During the war, Joe shipped engine parts that he knew were defective. The play, which is a drama, revolves around Joe’s growing realization that his actions contributed to the death of his own son—who essentially killed himself during a mission—and many other young soldiers. Joe eventually realizes that these boys were “all my sons.”
Jim's role in the last act of All My Sons is to serve as a foil to help advance the plot and let the audience understand what Kate is thinking. He also serves as an ethical voice of wisdom and honesty in the scene.
During the dialog between Kate (Mother) and Jim, Mother tells Jim that her son Chris “had an argument with Joe. Then he got in the car and drove away.”
Jim questions her. “What kind of an argument?” he asks. It seems clear to the audience that Jim might suspect the subject of the argument, although he asks, “They argued about Ann?” Then Jim alludes to the true topic and asks whether Joe told Chris the truth.
Mother: (stops rocking) Tell him what?
Jim: Don't be afraid, Kate, I know. I've always known.
Jim: It occurred to me a long time ago.
Mother: I always had the feeling that in the back of his head, Chris... almost knew. I didn't think it would be such a shock.

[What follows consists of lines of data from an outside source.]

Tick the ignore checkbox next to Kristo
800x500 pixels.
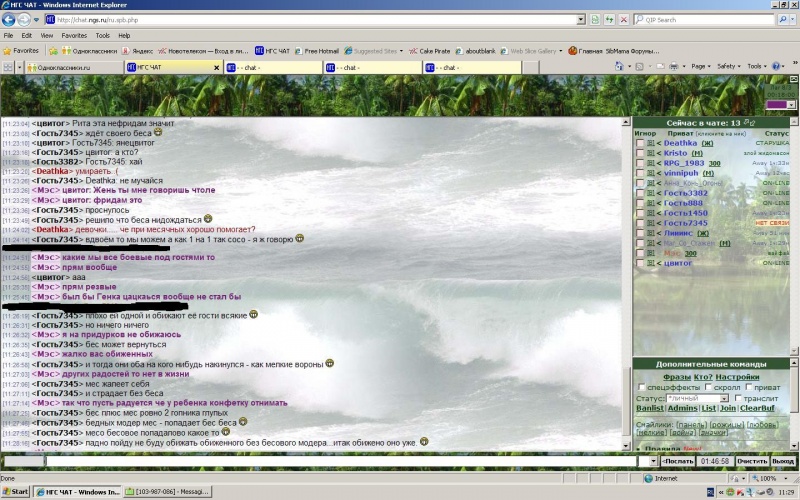[640, 153]
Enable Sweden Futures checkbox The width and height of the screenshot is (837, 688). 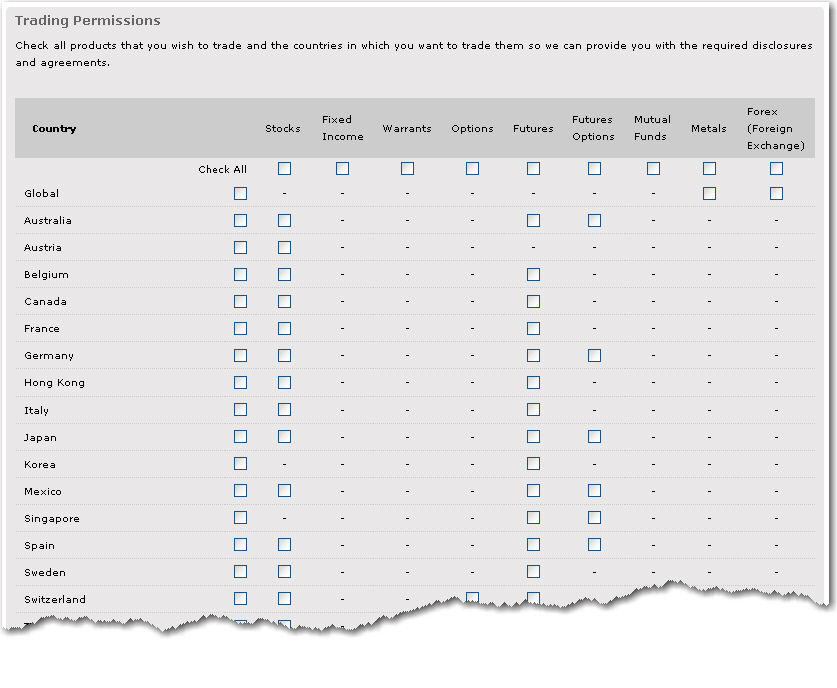(533, 572)
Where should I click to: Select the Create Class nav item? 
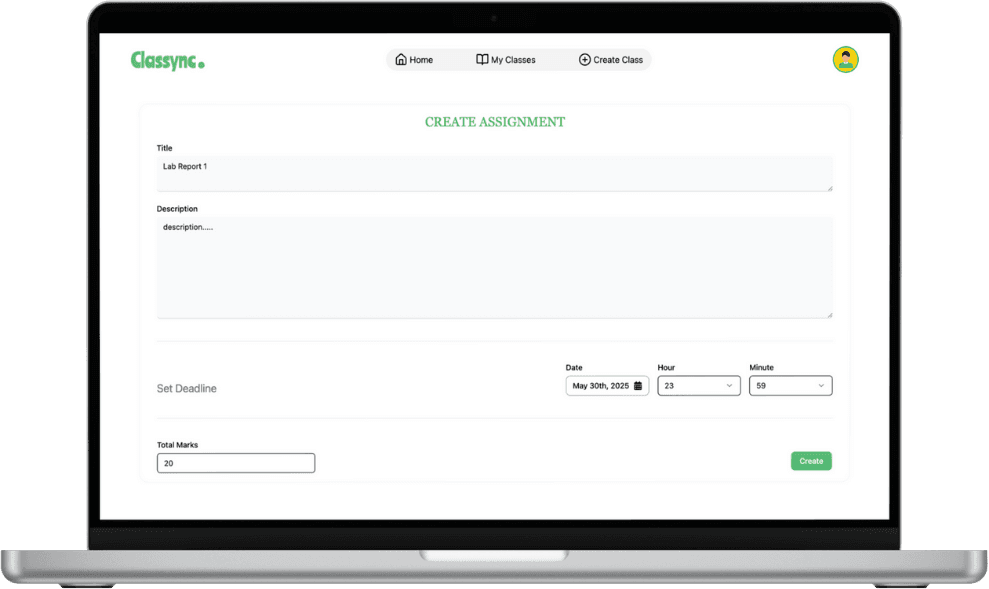tap(611, 60)
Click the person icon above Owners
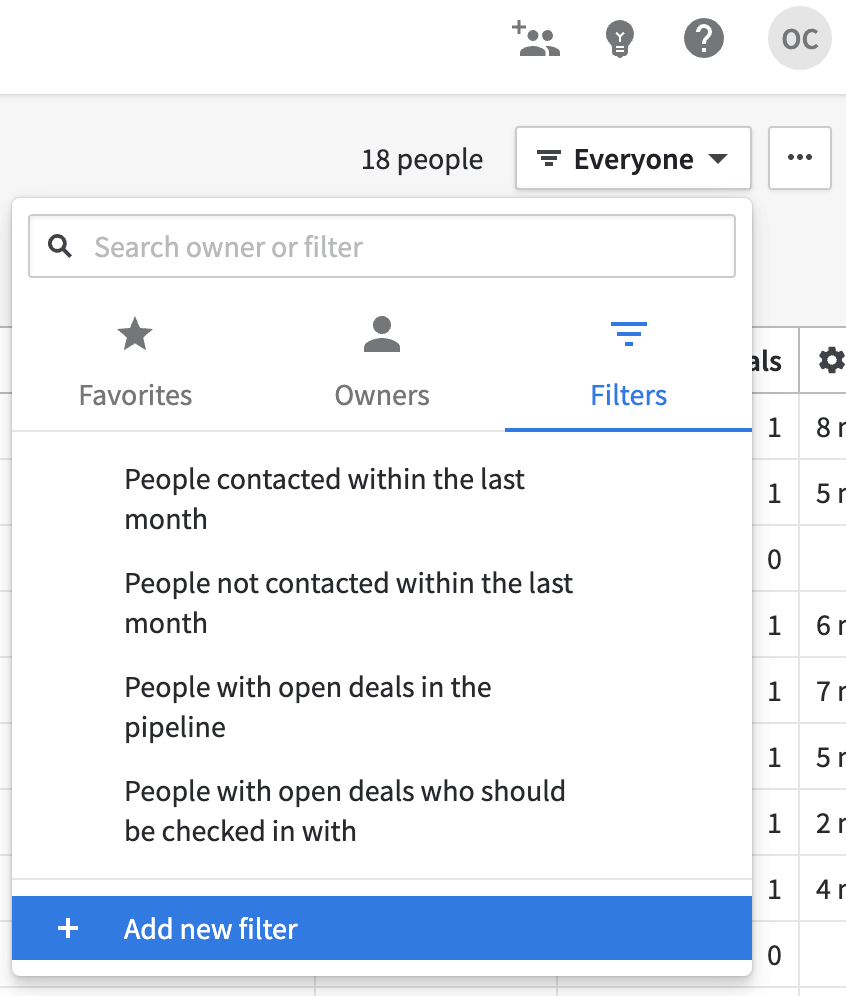This screenshot has height=996, width=846. [x=381, y=334]
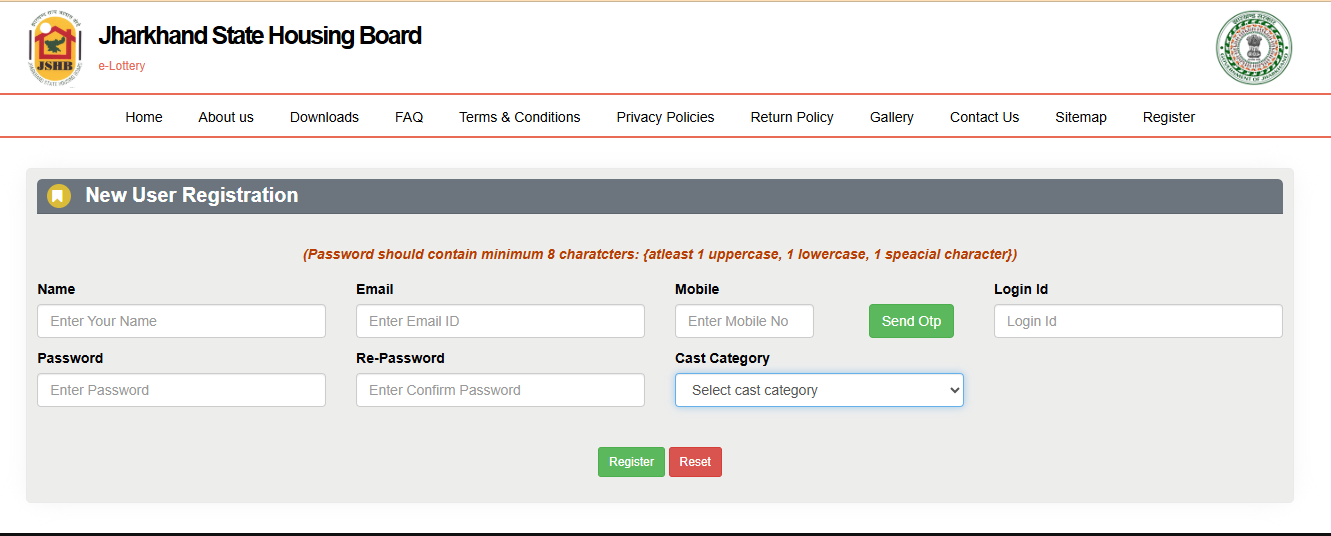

Jim: (gets up) Chris would never know how to live with a thing like that. It takes a certain talent...for lying. You have it, and I do. But not him.
[E]very man does have a star. The star of one's honesty. And you spend your life groping for it, but once it's out it never lights again. I don't think he went very far. He probably just wanted to be alone to watch his star go out.

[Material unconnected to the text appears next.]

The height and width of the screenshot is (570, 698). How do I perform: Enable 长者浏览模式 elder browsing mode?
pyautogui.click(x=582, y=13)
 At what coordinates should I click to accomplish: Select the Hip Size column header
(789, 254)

Jim alludes to Chris's star going out as a way of saying that Chris has always been honest, but if he accepts his father's actions, he will lose his intrinsic honesty and so lose himself. Jim says of himself, “I can't find myself; it's hard sometimes to remember the kind of man I wanted to be. I'm a good husband; Chris is a good son... He'll come back.”
In the final scene, Joe realizes the full impact of his actions. Chris and Kate debate whether it would help anyone if Joe should go to prison. Joe then reads a letter from Larry and says,
Keller: (looking at letter in his hand) Then what is this if it isn't telling me? Sure, he was my son. But I think to him they were all my sons. And I guess they were, I guess they were.